Uma toada


 ( homenagem a Guimarães Rosa)

Ia se chegando de mansinho, assuntando, espiando cautelosa, nem não ousando mais soltar o ar do peito, que batia em desconsonancia com aquela toada, uma disconcordância que não dava mais jeito de segurar nos confins das entranhas, de modo a, como intencionava, não apagar a luz do dia com o escuro que espiava sorrateiro nas entranhas, com um mal intencionamento descarado de desfeitear o sol rebrilhante da tarde e enfeiar a melodia que a patroa espalhava no ar, pra fora do piano, e pra dentro dos seus quereres e lhe dava um desconforto bom, machucando e lambendo lá no meio da prosa dos seus pensamentos.
Magrinha, apagada, sempre enfiada pelos cantos, parecia mais um tordo assustado, cheia de refugos e vergonhas no trato com o outro. Aprendeu cedo a desconfiança, a vida lhe ensinou que o que se tem do outro é barro mole, periga afundar no primeiro trote. Mas se a vida não dá certezas, convém responder com um passo de cada vez, que galope é capaz de judiar da gente num tombo de ribanceira abaixo. E não foi com ela tal e qual? Foi assim com o Chico. Chico da prosa boa, Chico de olhar pidão, Chico de voz macia, que na toada de uma viola, desembestou seu coração num galope de fazer gosto, Chico que só deu desgosto. Fez um filho e foi cantar noutra freguesia.
Agora, a patroa, numa toada, trazia um tempo escondido lá nas dobras do seu coração sertanejo, nas dobras do sertão ressecado, que de água só via a dos seus olhos, quando amaciava o chão da sua saudade.
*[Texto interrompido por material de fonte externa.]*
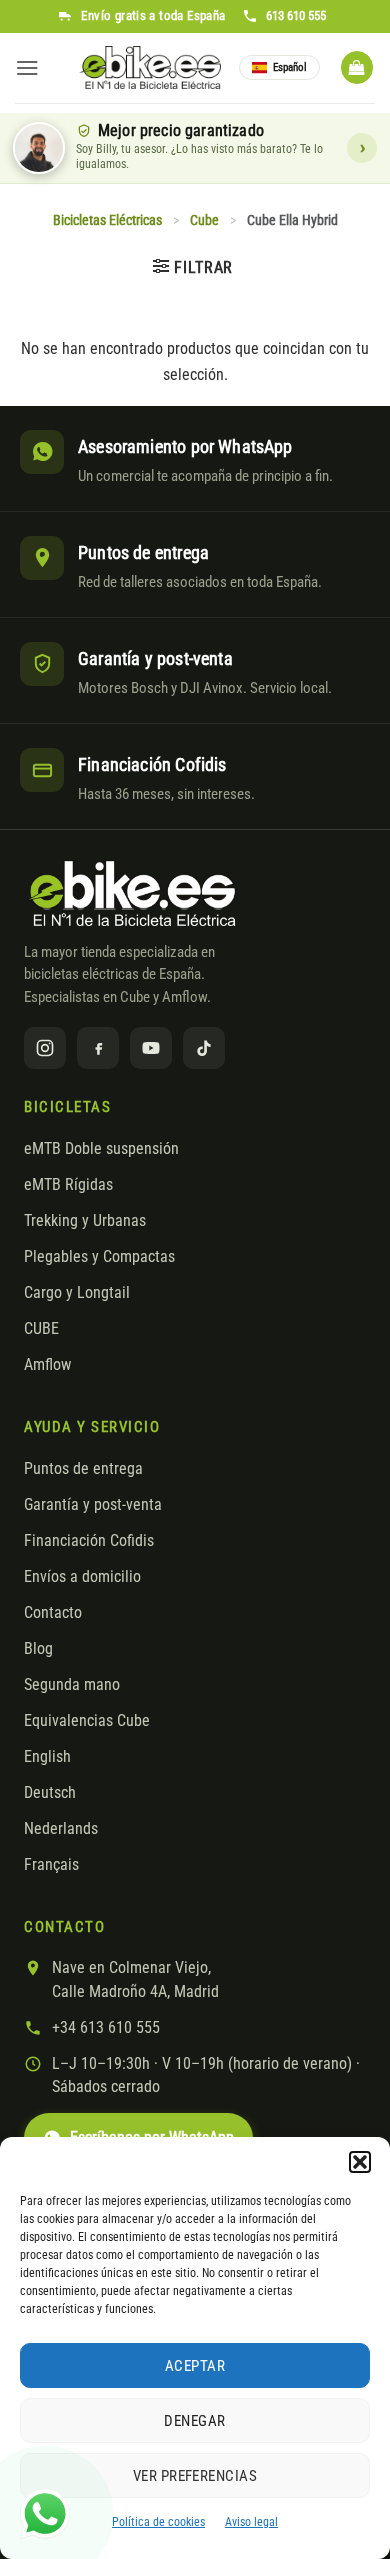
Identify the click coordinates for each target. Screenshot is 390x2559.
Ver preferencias (195, 2476)
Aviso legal (251, 2522)
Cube (204, 220)
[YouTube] (151, 1048)
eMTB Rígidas (68, 1185)
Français (51, 1865)
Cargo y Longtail (77, 1293)
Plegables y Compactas (99, 1257)
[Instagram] (45, 1048)
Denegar (194, 2421)
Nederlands (61, 1829)
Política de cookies (158, 2522)
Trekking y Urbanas (85, 1221)
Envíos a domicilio (82, 1577)
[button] (360, 2162)
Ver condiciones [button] (362, 148)
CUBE (41, 1329)
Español (290, 67)
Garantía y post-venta (93, 1505)
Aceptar (195, 2366)
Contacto (53, 1613)
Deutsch (50, 1793)
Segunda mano (72, 1685)
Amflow (47, 1365)
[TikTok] (204, 1048)
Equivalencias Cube (87, 1721)
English (47, 1757)
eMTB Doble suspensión (101, 1149)
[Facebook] (98, 1048)
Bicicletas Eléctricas (107, 220)
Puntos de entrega (83, 1469)
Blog (38, 1649)
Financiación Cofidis (89, 1541)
E assim, no sorrateiro pé ante pé do seu atrás da porta é que o segredo que habitava aquela mulher de palavras parcas e poucos agrados, que era nossa empregada Margarida se me mostrou. No sopé da vida, desfolhava seu destino, transformava sua sina, como todas as Margaridas, Marias e Antonias que forjam, num indo e vindo, seu sentido no mundo. Era minha mãe, toda tarde se aboletar na banqueta do piano, e lá vinha ela, atraída como abelha pelo mel, que escorria daquelas notas. E que nem baratas alvoroçadas, as emoções saiam pelo chão gretado do seu coração sertanejo, num estouro desembestado de boiada aparecendo no molhado do rosto. Nem atinava com as panelas no fogo, o ferro queimando o pano das suas recordações. E no que sentia a minha presença num açodamento de perguntas não respondidas, dizia num qual o que de sem graceza e um fio de voz: “Só tô esperando aquela toada, o “Destino disfoiô”. E toda tarde, minha mãe desfolhava o destino daquela Margarida de pétalas úmidas, que atrás da porta ensinava que “de sofrer e amar, a gente não se desafaz”.